The anxiety pattern continued that we decided to bring her to a counseling. While we are continue the counseling, we tried to be consistent with the activities. Bringing her to activities was such an emotional roller coaster that demanded lots of my energy.
Taekwondo was especially challenging. She started well and seemed to enjoy it, and the environment was so friendly and supportive. A few months into the lessons she started to get so nervous without obvious reasons. She said that she is so scared to join the class. She often cried and ran away from the mat to find me. Being a mom, it was so hard to see my kid struggling like that. We tried to teach her a few technique to calm down , things that we learned rom the counseling place. Nothing seemed to help when she is overwhelmed. Dave and I almost gave up. We called the owner to say we are quitting, but provided some alternatives like extra one on one lessons that seemed to help for a bit, and then all of a sudden meltdowns happened again over something simple like the uniforms that she did not like. It was so frustrating and exhausting for me, and often embarassing. I cried too in front of the owner, which happened to be our old neighboor. The only reason why we did not give up was because they provided a lot of encouragements, and she seemed to enjoy the activities when she is calmed down and not overwhelmed.
With lots of encouragement and support from ATA we decided to stay.
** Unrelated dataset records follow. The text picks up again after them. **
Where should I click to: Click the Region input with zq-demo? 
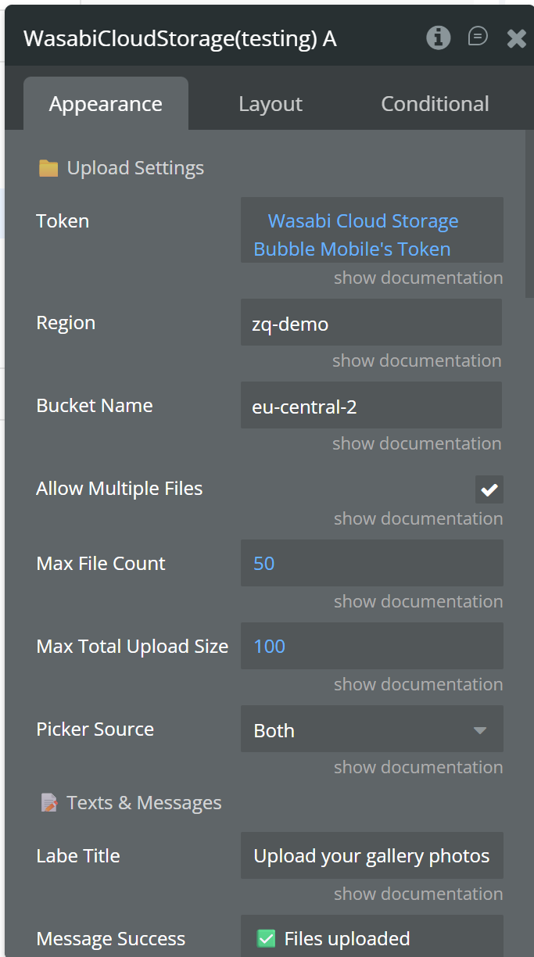[371, 323]
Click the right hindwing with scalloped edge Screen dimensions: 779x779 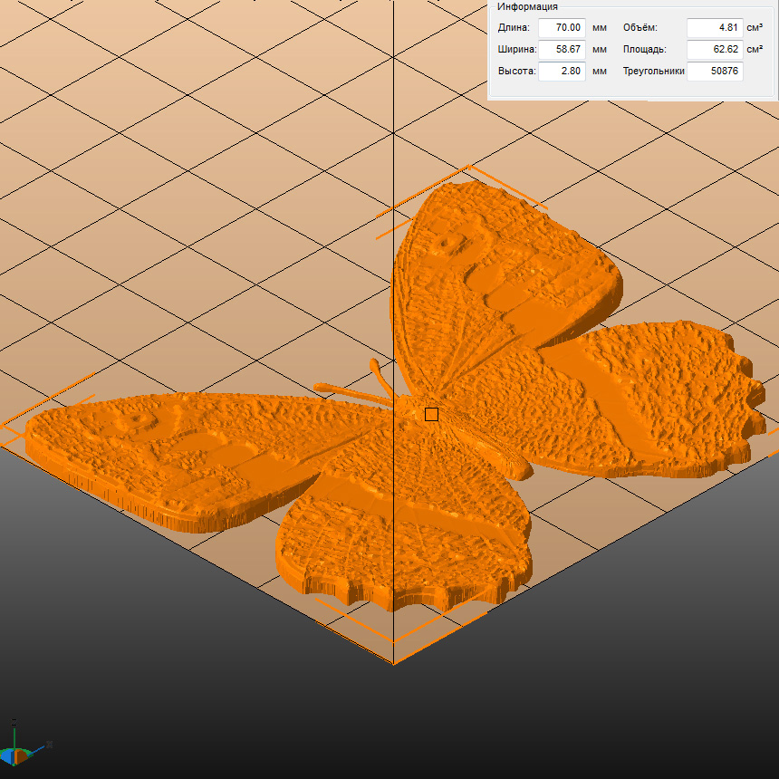click(652, 399)
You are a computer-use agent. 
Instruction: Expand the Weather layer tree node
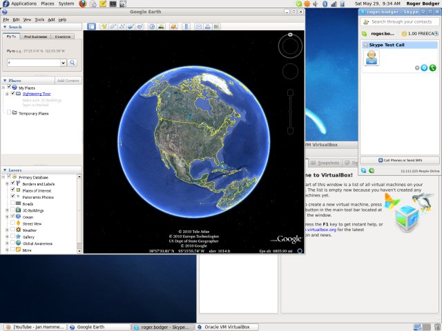click(6, 230)
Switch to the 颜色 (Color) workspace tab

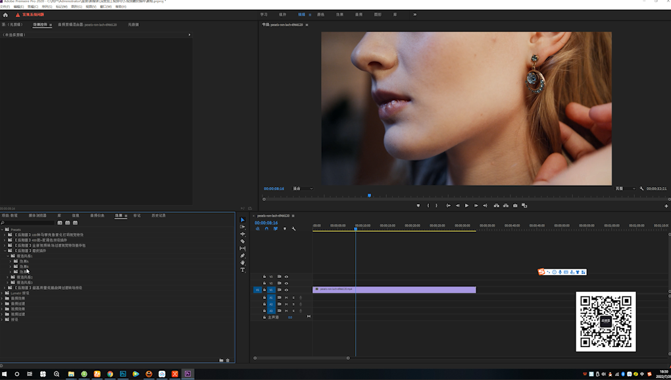tap(320, 14)
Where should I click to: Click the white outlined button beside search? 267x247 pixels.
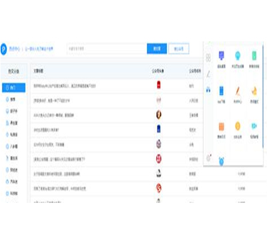pyautogui.click(x=179, y=49)
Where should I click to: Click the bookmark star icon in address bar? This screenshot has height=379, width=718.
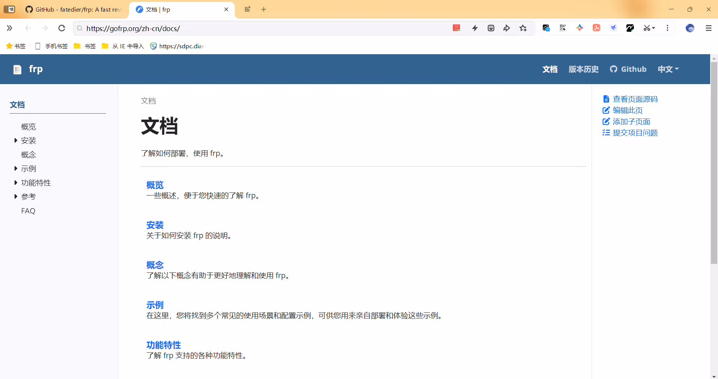523,28
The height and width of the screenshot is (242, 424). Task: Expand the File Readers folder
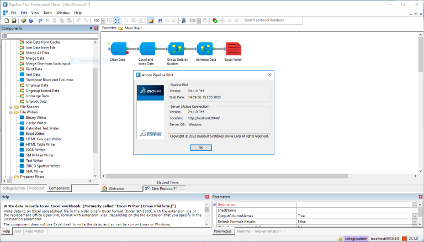coord(11,107)
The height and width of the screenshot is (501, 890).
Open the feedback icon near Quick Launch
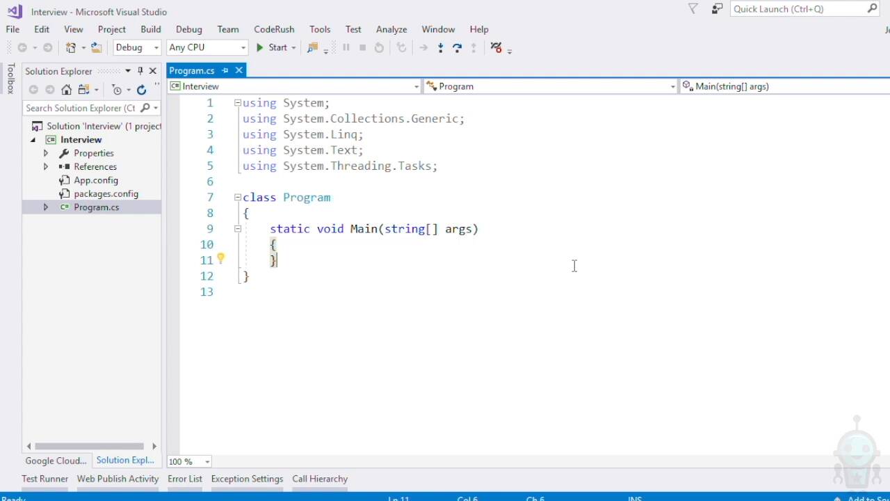click(x=717, y=9)
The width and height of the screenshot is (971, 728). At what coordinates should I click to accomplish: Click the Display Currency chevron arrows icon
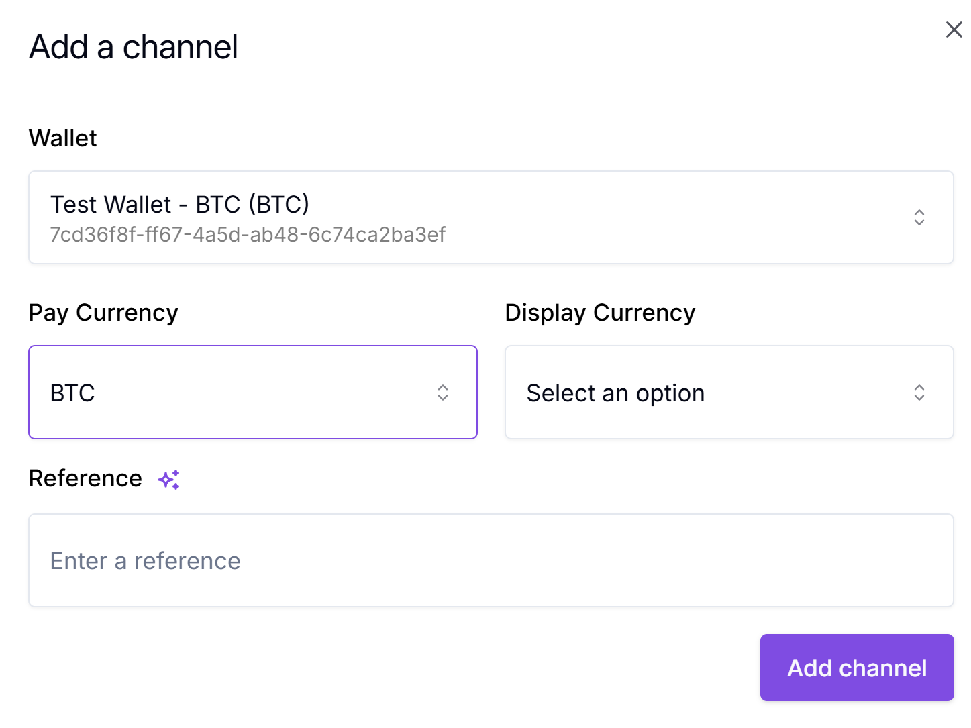(919, 393)
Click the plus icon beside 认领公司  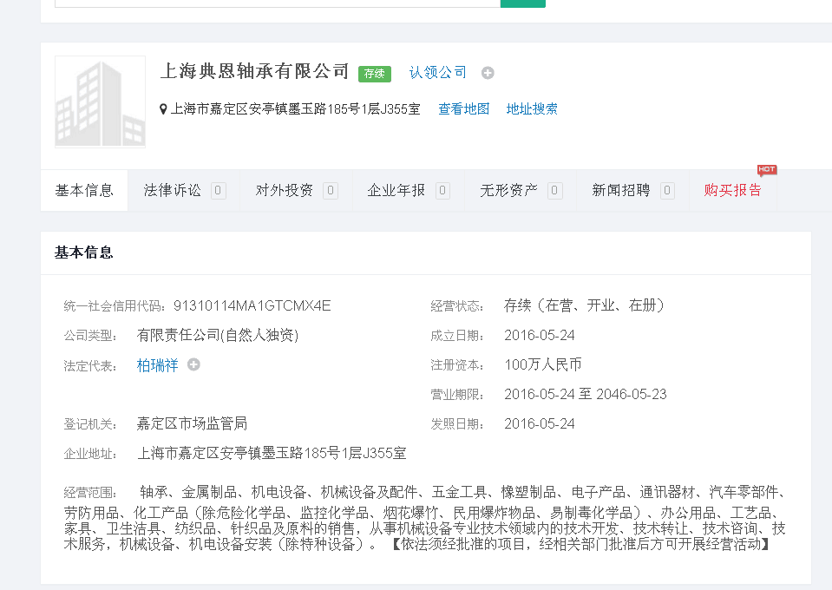488,73
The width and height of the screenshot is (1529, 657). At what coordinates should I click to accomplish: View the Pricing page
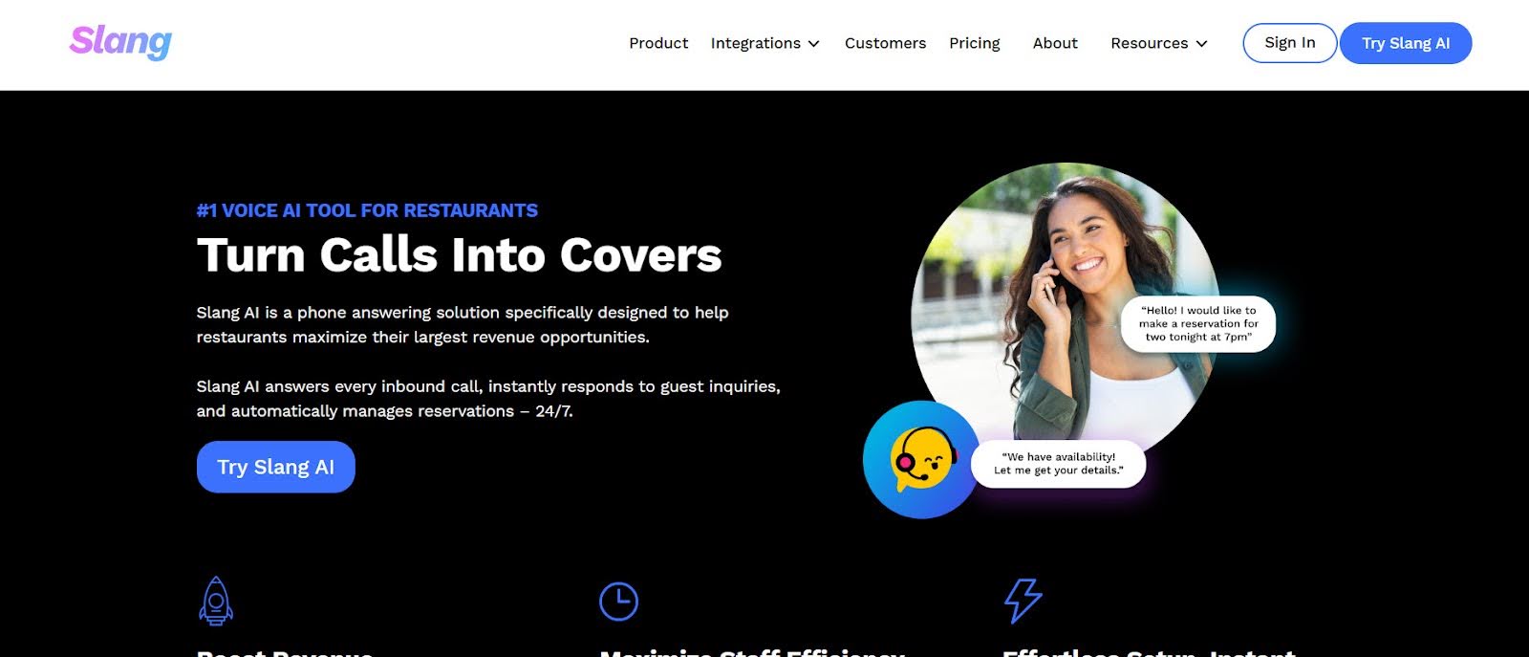pos(974,43)
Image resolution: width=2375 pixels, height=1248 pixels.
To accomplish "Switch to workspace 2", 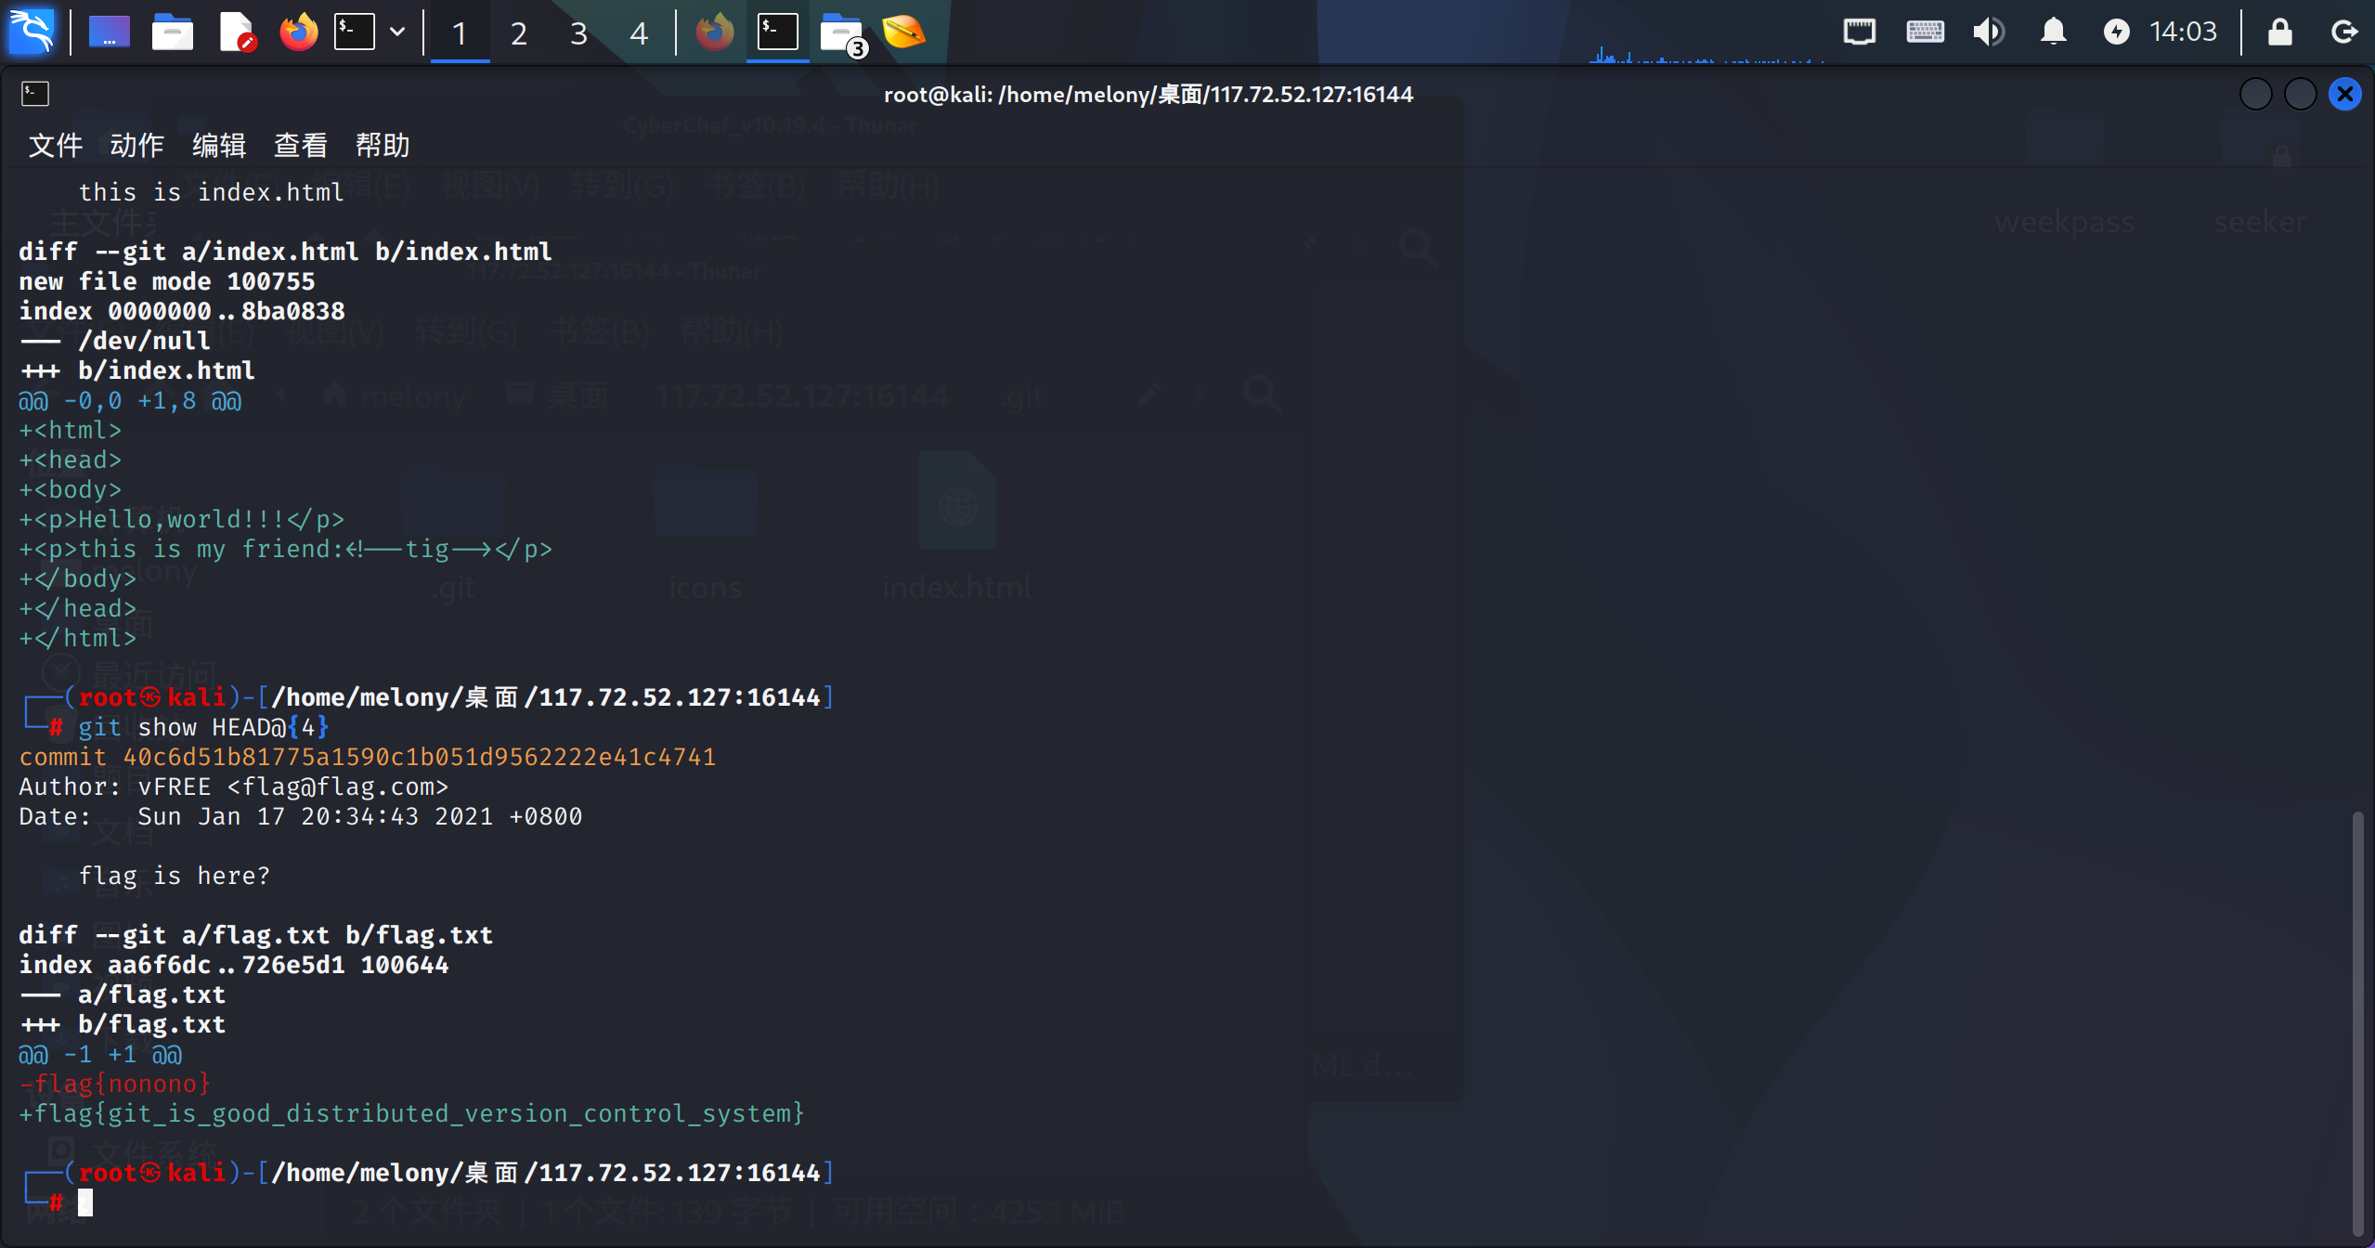I will coord(519,33).
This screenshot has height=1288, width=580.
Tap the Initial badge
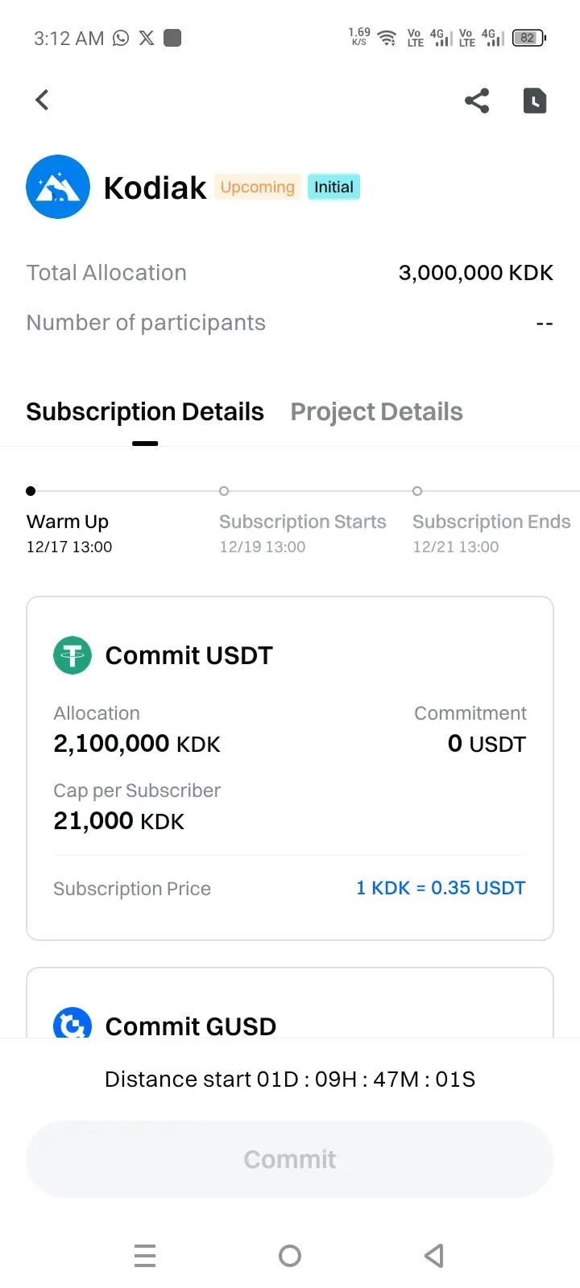click(x=334, y=188)
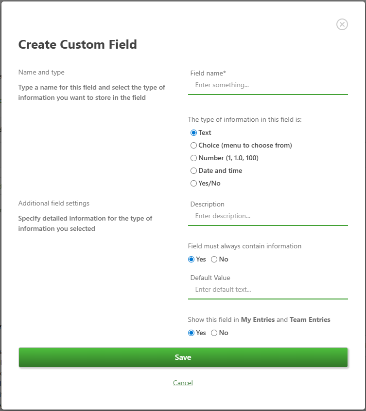
Task: Set field must contain information to Yes
Action: (192, 260)
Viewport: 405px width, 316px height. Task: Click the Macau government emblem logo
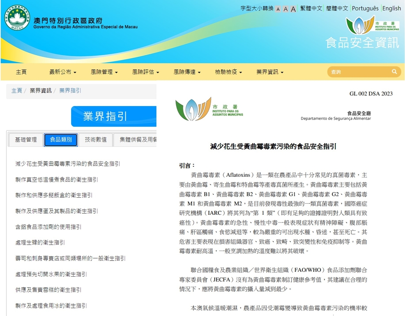pyautogui.click(x=17, y=17)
We know that introducing her to a new group activity will end up in the similar situation anyway, so might as well stick with this one. We added an extra private lesson on Saturdays to boost her comfort level and confidence. Slowly but surely, with lots of ups and downs in the class, she moved up belt by belt, and at the end of the summer, she finished the Tiger class and moved up to the big kid class (7 years and older). What an achievement!
Along the same time, we also did the swimming class, which we did with a similar struggle just like taekwondo. She could not easily adapt to any changes, so any last minute instructor substitute often created anxiety for her. When the changes happen be it instructor, or introduction to a new stroke, she refused to join the class. It took her a few minutes (out of 30 minutes class) to be able to calm down. Often she had to be individually assisted in a special lane due to her meltdown. Just like taekwondo, we tried to keep it consistent despite the challenges. And just like taekwondo, she actually excelled and showed up as a strong swimmer, when her emotion does not overwhelm her. And about the same time that she graduated the taekwondo Tiger class, she also graduated the swimming classes and eligible to join the Swim Force program, which basically a more advance class to practice lap swimmings.
With the ups and downs, I am so proud and grateful to be her mom. I learned about perseverance, patience, and courage by being with her. I learned that it takes time to build kids confident. At the end, it's all worth it. Our journey managing her anxiety is not over yet. I am sure there will be other challenges that require both Nadine and us to adapt again. But for now, I am just grateful and feeling super blessed.